TRY IT
Your job is to retype all of the data word for word, leaving every image out.

#### DATA FOR REVIEW ####

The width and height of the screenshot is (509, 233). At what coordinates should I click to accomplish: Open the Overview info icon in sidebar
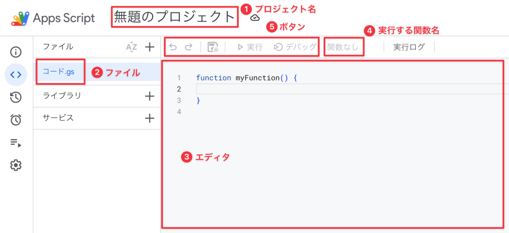tap(16, 52)
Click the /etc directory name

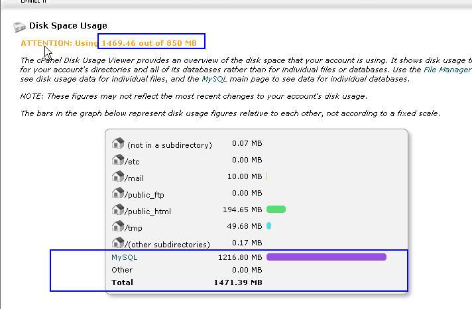coord(132,162)
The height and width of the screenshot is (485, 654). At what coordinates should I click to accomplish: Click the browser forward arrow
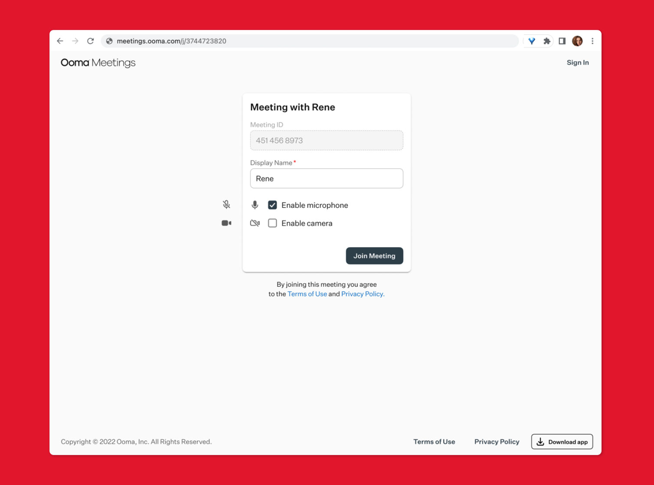75,41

####

ANSWER
The width and height of the screenshot is (509, 233). At what coordinates should I click to accomplish: Open the Overview info icon in sidebar
tap(16, 52)
Click the /etc directory name

coord(132,162)
The height and width of the screenshot is (485, 654). At what coordinates should I click to accomplish: Click the browser forward arrow
75,41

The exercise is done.